Reviewed by Greg Fleming

Simon Lendrum’s The Slow Roll is a brilliantly written and intriguing debut crime novel, set in Auckland and featuring two lead characters with intelligence and empathy who just leave you wanting more to read.

The Slow Roll’s O’Malley isn’t your normal private eye. He doesn’t have an office or even PI license; he’s spent time in prison and makes his living playing poker. But if you ask around certain circles in Auckland, this rather large part Irish, part Polynesian “pretend detective” is the man to contact if the police, for whatever reason, won’t help. He’s a man who has connections on both sides of the law thanks to a rough upbringing and that prison stint.
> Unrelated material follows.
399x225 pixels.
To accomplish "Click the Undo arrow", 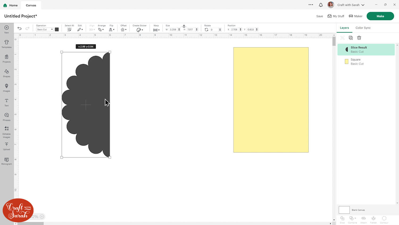I will coord(19,28).
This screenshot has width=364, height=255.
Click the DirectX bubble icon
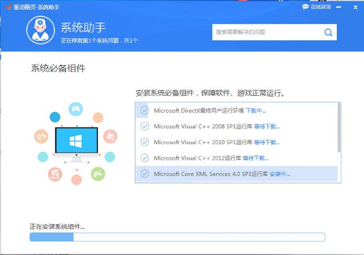[x=55, y=174]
When a father, whose teenage daughter has gone missing, sidles up to him at the poker table and asks him to help locate her, O’Malley, always a sucker for a sob story, begrudgingly says he’ll see what he can do. This seemingly simple mission will lead O’Malley deep into the Auckland underworld – from gang pads to private poker games to the plush offices of dodgy lawyers and businessmen.
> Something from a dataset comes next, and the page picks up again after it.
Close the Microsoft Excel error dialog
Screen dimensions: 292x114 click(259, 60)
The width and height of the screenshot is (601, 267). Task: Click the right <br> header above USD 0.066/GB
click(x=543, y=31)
That’s the premise for Simon Lendrum’s debut novel. Like the serial literary detectives created by crime fiction greats like George Pelecanos, Walter Mosely and Robert Crais before him, Lendrum’s O’Malley is an outlier, a man who pursues the truth and stands up for those without a voice while wrestling with his own inner demons (he suffers night terrors and has had to clear all the furniture from his bedroom otherwise he’d wake up to find the floor littered with debris).

O’Malley would be a formidable prospect on his own but his secret weapon is his girlfriend Claire, a beautiful, tattooed psychology student who works at one of the hipper city bars, keeping leery men in check with her quick witted, no bullshit demeanour.

She also keeps O’Malley in line, nudging him in the right direction when he’s struggling with a case, providing wise counsel when his demons surface, accepting his strange behaviours (he rarely gets to sleep before 4am and never stays over) and psychological baggage. She also comes in handy when O’Malley needs a new vehicle for a stakeout.

After many years of procrastination, Lendrum, who has spent decades at the top of Auckland’s advertising industry and is currently CEO of the Commercial Communications Council, seized the opportunity the 2020 lockdown gave him and completed this fantastic novel in less than five months.

A long-time fan of crime fiction (Walter Mosely’s Easy Rawlins series is an abiding inspiration), Lendrum also brings his skills and experience as a poker player to the book. The titular “slow roll” is a poker move that’s considered the height of bad etiquette; revealing your winning hand late, just as your opponent reaches to swoop in their winnings.

There are quite a few nasty surprises awaiting O’Malley in this wildly entertaining ride, one that captures Auckland, in all its small city glory, like few novels before it: “It’s a sleepy part of the world and the population is too small to sustain around-the-clock entertainment and wouldn’t have the inclination even if it were available. But for night owls like O’Malley, there’s always somewhere to go…”

Lendrum’s sharp, wry prose hooks readers in from the start, introducing some meaty social issues into the narrative – family violence, trauma, Aotearoa New Zealand’s social inequity - without slowing the pace. The two lead characters are expertly drawn and the minor ones are just as deftly sketched; a computer hacker Milo who “lives on Red Bull and intrigue” or Jimmy the gang boss turned entrepreneur who lays out for O’Malley - and the reader - exactly how drug money is laundered in New Zealand and sent back to China in an intriguing couple of pages. This is one of the finest crime fiction debuts of the year and I can’t wait for the pair’s next adventure.